Tâche assignée:
D'après l'extrait sur l'arrivée du printemps, à quelle date le printemps s'amène-t-il ?

Extrait du document:
C’est le 20 mars que s’amène le PRINTEMPS et voici que Germinal montre sa crête verte.

Quoique ça, les bidards qui avez des paletots et des nippes de rechange, ne vous pressez pas trop de quitter vos attifeaux d’hiver. Ce gaillard-là a de sales revenez-y.

On aura encore de la froidure, nom de Dieu !

Pourtant, quoique le soleil soit encore pâlot, déjà on se sent plus gaillards : notre sang, kif-kif la sève dans les veines des végétaux, s’éveille et bouillonne.

Nous voici à la riche saison des bécottages : les oiselets font leurs nids, se fichent en ménage à la bonne franquette et, pour s’embrasser, ne sont pas assez cruchons d’aller demander la permission à un pantouflard ceinturonné de tricolore, comme môssieur le maire, ni à un crasseux amas de graisse ensaché dans une soutane.

Ils s’aiment et ça suffit !

Aussi, ils récoltent !

Données fournies:
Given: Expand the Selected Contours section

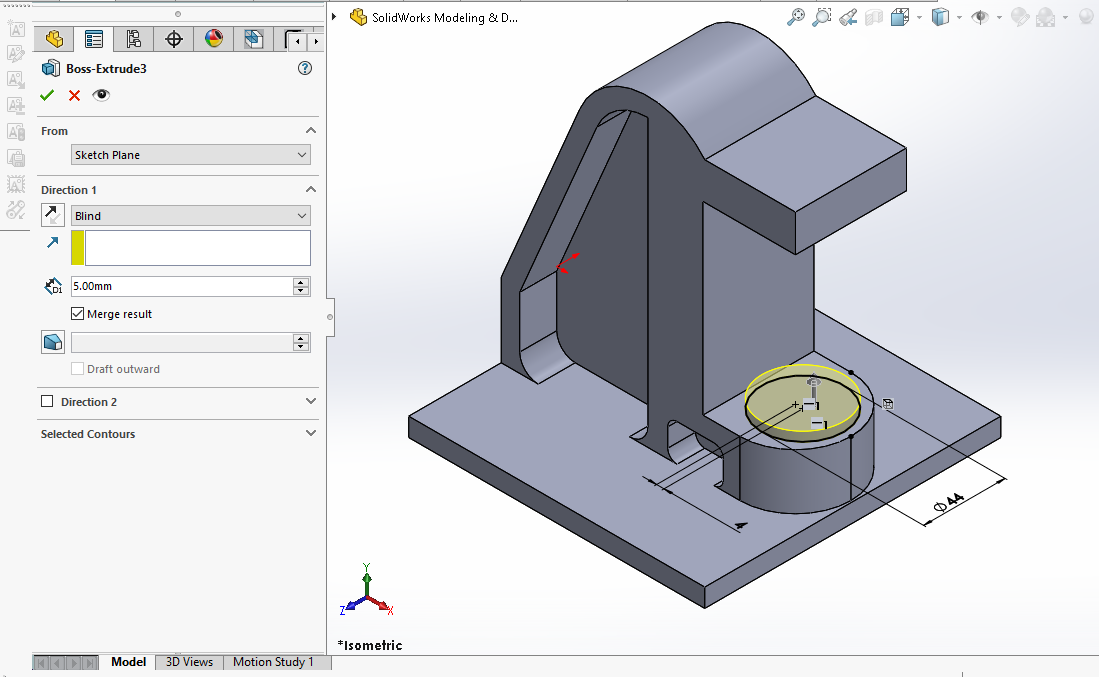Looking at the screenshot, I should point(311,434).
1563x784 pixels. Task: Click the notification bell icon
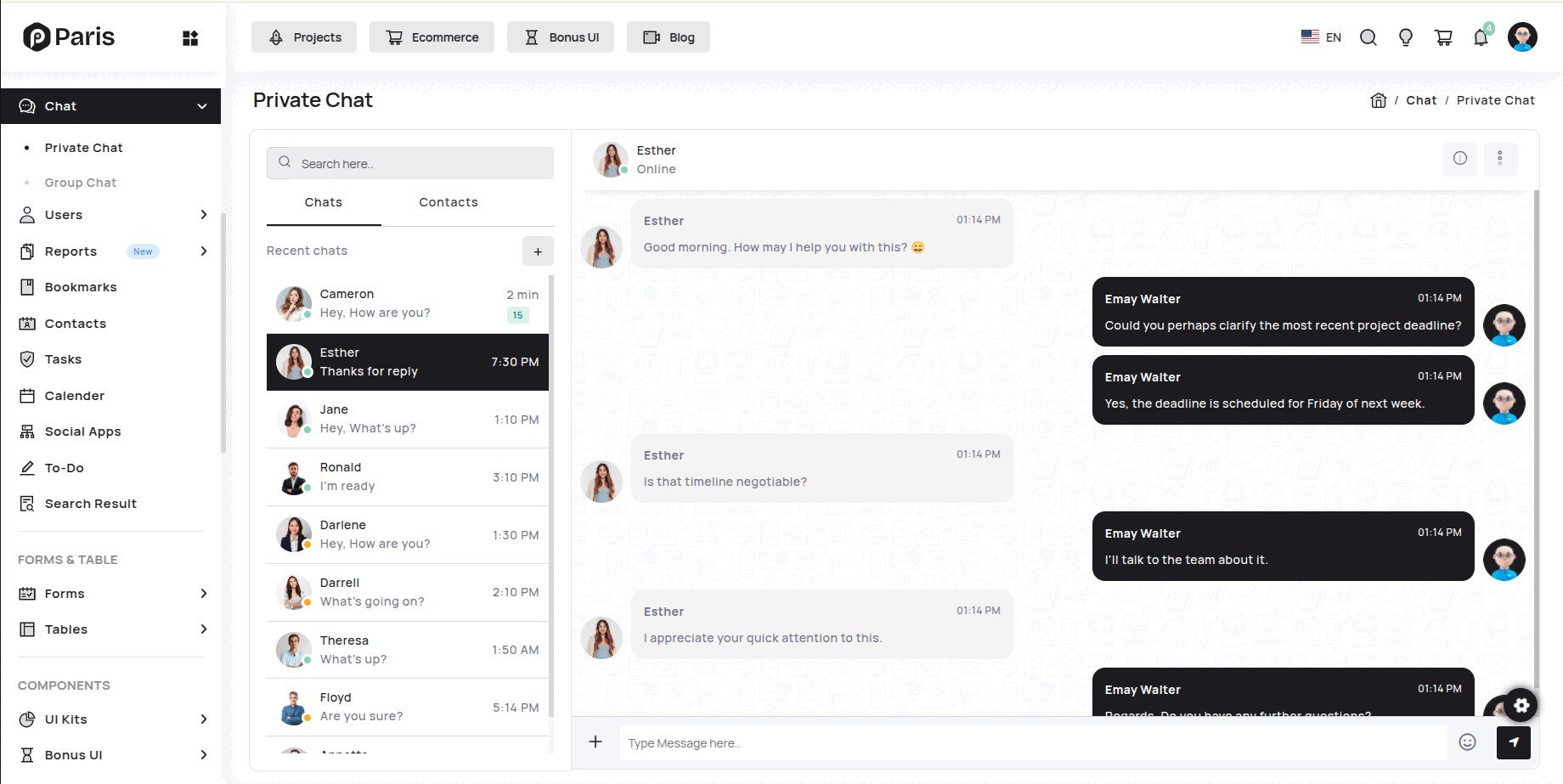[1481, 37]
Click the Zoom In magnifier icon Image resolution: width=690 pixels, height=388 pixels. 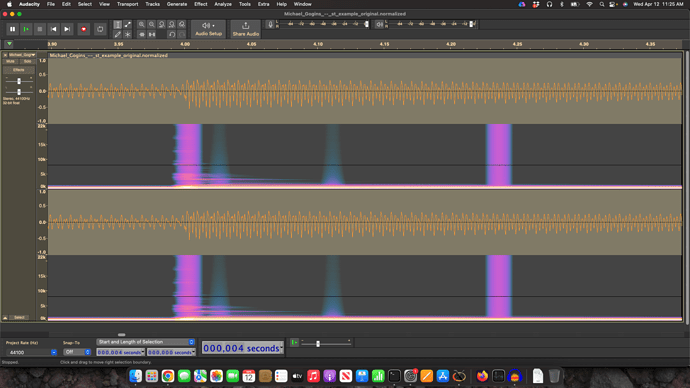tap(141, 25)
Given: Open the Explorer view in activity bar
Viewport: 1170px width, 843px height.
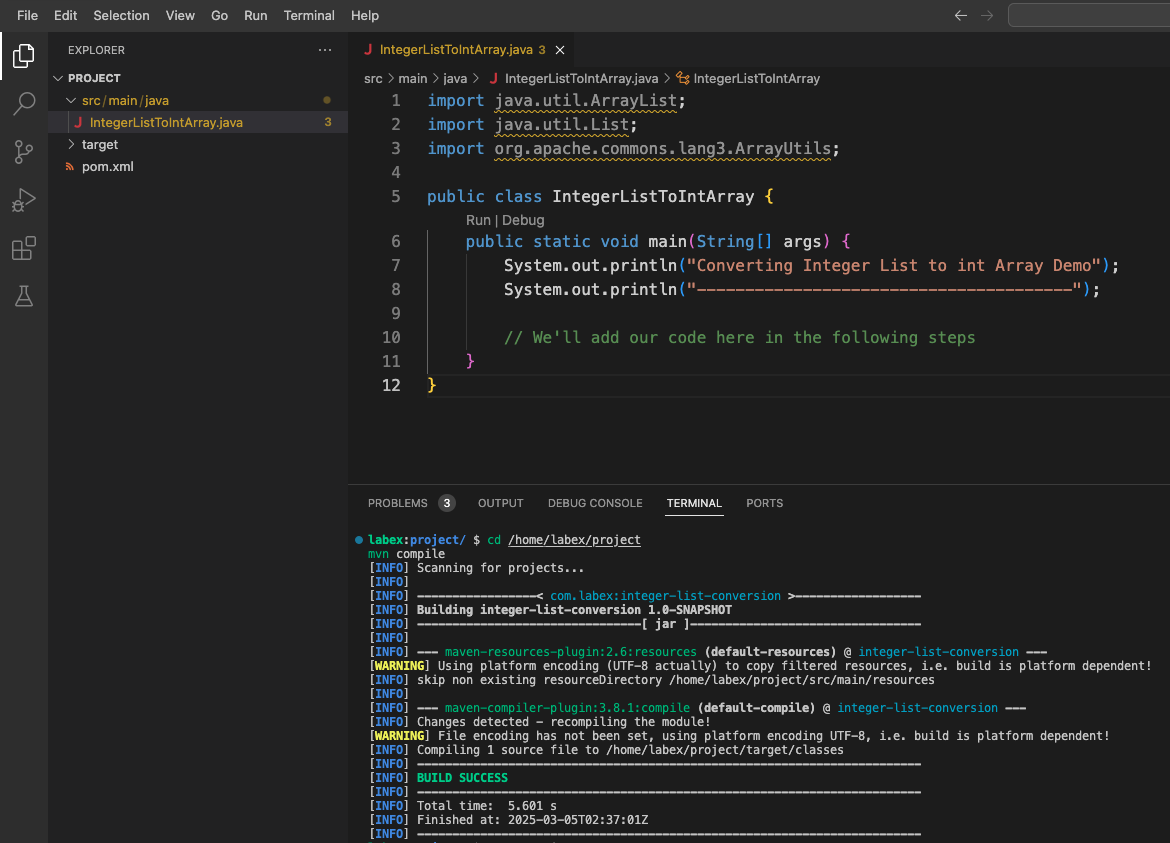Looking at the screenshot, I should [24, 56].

Solution de l'exercice:
Le 20 mars.